That's too vague to argue with but I'll do it anyway: No, elephants and crows as just two examples.


I mean one can spot an elephant from space, but a crow? :) I was talking in a high-tech context, of course there are pretty intelligent species besides us, but they don’t build lit up megastructures.


The comment you were responding to already has that as an assumption and is saying that they don't do those things not because they can't but because they don't have ambition to do them, so the fact that they don't isn't a measure of intelligence.


Ants and termites build megastructures..


You can see beaver dams from space, or atmospheric oxygen. Only sending radio signals is uniquely human.

In terms of space, single called organisms have traveled further from earth than people have. So calling us spacefaring is kind of misleading in the context of alien life. I doubt we’re detectable outside of a 100 light year sphere from earth and none of those stars look like they contain any habitable planets. The only way to suggest alien intelligent life is meaningfully different than beavers in this context is to raise the bar far enough we don’t qualify.


Surely no single celled organism built a spaceship or other launch system to go into space because it wanted to do so?

The ability of humans to willingly create the technology to do it is what counts, in this case.


Neither had humans until very recently.


>I doubt we’re detectable outside of a 100 light year sphere from earth and none of those stars look like they contain any habitable planets.

Do you have a source for that?


You can build better receivers but eventually only so many photons are being sent. Prior to 1921 people were sending out very little radio waves and the signals where vary weak. The you might move things back to say 1920 with the very first radio station but it really wasn’t putting out much power. Things ramped up fairly quickly though, at least assuming something built a truly massive detector at 100+light years.

For comparison look at what we need to do to detect messages from the voyager 1 at 1/400th a light year, realize that’s sent from a directional antenna and we know exactly where to look for it. A signal that’s ~1/1,600,000,000th as strong would take some serious hardware even with more advanced technology because you can only collect 100% of the photons in a radio transmission quickly you need a physically larger device.


GP's reasoning is probably: the only plausible way to detect human civilization (and not just our planet, which is already hard enough from a different star) is by it's radio signature, and the oldest radio emissions is from 100 years ago, give or take. Anyone standing outside of a sphere whose center is earth and radius is 100 light year hadn't been reached by our oldest detectable-from-space civilization artifacts yet.

It strikes me as a pretty intuitive arguemnt to make and true by default, to show it wrong you have to find or somehow plausibly argue for the existence of some physical medium or process that human civilization (or even earth life in general) emit or modulate in unique, detectable-from-space ways other than electromagnetic waves and that we have been doing this since before radio.


Something could detect oxygen at longer distances, but that isn’t a sign of intelligent life.


An unaccountably high level of carbon in the atmosphere could be such an indicator.

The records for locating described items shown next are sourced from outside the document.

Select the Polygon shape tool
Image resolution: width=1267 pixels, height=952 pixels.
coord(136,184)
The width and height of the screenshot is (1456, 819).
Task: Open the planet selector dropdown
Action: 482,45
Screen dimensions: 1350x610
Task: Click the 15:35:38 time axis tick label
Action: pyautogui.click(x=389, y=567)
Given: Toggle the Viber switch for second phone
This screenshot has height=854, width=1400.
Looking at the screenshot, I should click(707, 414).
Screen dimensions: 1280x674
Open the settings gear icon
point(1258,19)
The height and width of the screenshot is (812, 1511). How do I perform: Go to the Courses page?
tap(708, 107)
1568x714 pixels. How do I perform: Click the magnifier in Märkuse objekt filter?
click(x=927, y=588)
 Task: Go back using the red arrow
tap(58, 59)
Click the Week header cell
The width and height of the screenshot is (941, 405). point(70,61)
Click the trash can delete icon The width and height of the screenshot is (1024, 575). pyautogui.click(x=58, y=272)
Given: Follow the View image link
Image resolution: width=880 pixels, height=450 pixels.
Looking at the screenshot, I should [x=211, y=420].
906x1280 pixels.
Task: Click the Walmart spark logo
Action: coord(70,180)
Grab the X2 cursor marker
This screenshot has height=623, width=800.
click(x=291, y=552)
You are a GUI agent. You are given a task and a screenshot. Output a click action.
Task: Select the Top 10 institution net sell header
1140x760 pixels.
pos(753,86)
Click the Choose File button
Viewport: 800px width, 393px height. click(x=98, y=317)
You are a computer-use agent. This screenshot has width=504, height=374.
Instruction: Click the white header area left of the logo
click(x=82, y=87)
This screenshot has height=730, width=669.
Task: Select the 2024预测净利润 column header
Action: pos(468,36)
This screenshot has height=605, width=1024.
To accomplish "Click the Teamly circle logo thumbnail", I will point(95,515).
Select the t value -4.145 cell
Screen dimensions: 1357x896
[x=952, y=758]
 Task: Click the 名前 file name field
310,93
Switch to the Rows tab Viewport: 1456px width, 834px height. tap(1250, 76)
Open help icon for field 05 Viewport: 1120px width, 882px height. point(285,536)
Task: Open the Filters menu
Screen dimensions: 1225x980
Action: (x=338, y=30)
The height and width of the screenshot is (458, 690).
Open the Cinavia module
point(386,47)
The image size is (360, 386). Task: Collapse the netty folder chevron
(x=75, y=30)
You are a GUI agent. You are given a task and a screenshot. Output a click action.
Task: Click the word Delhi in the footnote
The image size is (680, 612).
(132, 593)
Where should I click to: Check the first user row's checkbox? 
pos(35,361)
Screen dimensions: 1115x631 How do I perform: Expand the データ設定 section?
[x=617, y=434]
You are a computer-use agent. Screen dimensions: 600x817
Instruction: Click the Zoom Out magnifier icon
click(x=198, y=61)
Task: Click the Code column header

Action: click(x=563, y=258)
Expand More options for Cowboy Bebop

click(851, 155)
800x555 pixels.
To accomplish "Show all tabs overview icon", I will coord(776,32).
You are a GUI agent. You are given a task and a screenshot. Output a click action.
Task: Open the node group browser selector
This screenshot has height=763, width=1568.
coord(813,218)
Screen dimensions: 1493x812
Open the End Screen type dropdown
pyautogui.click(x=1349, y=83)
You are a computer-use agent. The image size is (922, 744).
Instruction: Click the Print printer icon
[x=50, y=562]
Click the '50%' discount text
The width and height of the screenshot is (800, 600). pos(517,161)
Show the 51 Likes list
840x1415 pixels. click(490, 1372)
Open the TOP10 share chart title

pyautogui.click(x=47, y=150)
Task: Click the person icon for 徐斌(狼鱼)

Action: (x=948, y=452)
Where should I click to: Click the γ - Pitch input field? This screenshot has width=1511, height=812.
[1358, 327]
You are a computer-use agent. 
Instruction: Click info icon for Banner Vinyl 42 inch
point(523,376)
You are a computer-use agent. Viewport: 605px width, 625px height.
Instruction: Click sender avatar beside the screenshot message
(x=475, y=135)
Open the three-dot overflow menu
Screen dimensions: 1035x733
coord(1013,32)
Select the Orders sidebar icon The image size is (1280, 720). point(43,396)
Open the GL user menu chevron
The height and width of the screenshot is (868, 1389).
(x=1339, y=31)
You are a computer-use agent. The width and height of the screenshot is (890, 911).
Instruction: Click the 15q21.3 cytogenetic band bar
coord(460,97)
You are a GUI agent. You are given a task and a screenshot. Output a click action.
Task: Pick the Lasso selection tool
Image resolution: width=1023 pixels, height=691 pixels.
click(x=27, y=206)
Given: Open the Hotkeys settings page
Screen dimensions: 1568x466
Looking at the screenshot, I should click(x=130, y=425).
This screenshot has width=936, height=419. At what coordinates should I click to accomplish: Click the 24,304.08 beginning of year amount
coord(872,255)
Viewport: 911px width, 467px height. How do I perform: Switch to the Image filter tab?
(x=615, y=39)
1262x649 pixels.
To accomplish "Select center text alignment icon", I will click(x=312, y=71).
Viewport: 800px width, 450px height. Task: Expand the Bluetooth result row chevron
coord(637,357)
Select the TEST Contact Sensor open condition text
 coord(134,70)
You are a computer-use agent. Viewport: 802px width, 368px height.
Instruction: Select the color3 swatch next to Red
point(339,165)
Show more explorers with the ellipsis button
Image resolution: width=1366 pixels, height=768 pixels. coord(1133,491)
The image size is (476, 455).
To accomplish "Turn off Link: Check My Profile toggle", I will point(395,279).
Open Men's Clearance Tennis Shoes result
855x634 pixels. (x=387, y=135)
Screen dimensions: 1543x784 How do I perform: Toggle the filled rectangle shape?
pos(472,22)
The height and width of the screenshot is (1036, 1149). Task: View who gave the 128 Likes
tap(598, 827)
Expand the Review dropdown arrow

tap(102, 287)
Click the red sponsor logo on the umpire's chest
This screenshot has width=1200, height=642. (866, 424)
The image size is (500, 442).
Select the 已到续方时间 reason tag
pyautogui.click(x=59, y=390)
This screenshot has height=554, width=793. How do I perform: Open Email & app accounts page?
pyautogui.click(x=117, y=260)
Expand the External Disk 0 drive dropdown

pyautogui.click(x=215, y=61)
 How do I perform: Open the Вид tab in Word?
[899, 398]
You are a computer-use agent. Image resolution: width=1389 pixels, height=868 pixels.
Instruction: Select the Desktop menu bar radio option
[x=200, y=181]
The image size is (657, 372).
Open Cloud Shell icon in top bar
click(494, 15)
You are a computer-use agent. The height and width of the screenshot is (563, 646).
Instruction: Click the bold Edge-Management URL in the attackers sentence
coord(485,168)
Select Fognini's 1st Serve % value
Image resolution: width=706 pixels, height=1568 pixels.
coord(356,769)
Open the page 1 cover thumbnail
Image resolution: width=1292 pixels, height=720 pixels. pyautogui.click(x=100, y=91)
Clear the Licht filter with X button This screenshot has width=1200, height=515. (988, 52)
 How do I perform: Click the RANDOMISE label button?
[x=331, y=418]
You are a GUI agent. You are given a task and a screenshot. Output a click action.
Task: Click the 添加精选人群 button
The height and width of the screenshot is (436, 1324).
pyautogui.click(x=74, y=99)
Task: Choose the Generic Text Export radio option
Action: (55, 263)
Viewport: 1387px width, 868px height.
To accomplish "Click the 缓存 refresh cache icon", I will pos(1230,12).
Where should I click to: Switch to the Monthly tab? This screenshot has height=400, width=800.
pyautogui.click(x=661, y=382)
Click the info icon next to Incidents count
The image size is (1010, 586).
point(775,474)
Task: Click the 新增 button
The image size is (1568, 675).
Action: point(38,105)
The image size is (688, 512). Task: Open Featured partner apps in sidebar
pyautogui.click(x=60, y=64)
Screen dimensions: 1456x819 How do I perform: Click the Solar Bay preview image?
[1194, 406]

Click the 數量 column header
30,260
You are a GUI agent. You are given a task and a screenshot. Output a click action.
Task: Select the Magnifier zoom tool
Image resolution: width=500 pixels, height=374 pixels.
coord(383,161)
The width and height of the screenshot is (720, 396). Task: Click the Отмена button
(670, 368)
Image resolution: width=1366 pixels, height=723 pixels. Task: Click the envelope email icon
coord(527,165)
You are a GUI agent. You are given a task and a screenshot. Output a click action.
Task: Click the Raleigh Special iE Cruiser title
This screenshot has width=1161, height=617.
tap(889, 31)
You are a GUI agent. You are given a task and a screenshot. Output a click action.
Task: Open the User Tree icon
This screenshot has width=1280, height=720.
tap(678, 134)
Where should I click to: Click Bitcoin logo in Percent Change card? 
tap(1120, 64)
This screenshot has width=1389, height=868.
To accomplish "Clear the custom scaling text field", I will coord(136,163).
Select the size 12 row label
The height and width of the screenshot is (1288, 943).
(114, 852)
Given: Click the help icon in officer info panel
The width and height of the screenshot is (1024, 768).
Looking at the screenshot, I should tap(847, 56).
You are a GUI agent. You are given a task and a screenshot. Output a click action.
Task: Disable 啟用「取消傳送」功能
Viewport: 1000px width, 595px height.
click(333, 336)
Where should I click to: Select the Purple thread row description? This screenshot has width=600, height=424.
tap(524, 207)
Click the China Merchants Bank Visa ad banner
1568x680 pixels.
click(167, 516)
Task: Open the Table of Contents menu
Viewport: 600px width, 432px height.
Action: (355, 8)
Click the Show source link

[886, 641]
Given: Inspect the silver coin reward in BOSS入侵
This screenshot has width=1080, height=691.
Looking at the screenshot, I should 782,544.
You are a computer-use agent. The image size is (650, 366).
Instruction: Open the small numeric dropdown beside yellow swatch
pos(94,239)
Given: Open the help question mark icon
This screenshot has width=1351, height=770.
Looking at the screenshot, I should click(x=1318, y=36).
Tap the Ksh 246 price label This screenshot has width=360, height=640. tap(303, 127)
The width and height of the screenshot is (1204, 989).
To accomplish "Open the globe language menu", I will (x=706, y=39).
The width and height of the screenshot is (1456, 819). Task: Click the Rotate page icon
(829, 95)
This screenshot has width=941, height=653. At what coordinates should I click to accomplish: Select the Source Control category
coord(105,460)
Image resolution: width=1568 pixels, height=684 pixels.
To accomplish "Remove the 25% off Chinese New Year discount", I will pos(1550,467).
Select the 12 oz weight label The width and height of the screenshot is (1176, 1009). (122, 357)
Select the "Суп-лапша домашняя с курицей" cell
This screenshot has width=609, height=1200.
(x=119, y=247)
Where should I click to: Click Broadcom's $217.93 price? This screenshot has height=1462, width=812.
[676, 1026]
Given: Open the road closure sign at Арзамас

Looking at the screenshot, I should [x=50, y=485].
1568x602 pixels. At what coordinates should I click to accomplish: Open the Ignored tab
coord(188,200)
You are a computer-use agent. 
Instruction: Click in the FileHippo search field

I think it might be considered evidence, but CO2 levels vary quite a bit over time. Picture what would happen if we measured atmospheric bass on a planet over a few hundred years and saw that kind of swing in CO2.

Decidable radio signals on the other hand are far less ambiguous. I just can’t think of much that would be both detectable and a smoking gun.


*gas not bass dam auto corrupt.


Lots of discussion on that [1].

In general, the signal from our most powerful commercial radio transmitters will go below the background noise floor well before 100 light years.

However, a very low bandwidth pumped through something on the scale of the Arecibo dish at the transmitting end, and a helium-cooled receiver, could bridge many more light years. But then we're no longer talking about a sphere of a signal or even a big cone, but in astronomical terms an extremely tight-focused point-to-point laser that is more apt to just intersect cosmic dust and gases than an alien civilization.

[1] https://www.quora.com/How-far-do-radio-signals-travel-into-s...


His source is probably the amount of time we've been dabbling in radio comms.

However if the aliens had a big telescope surely that radius would expand?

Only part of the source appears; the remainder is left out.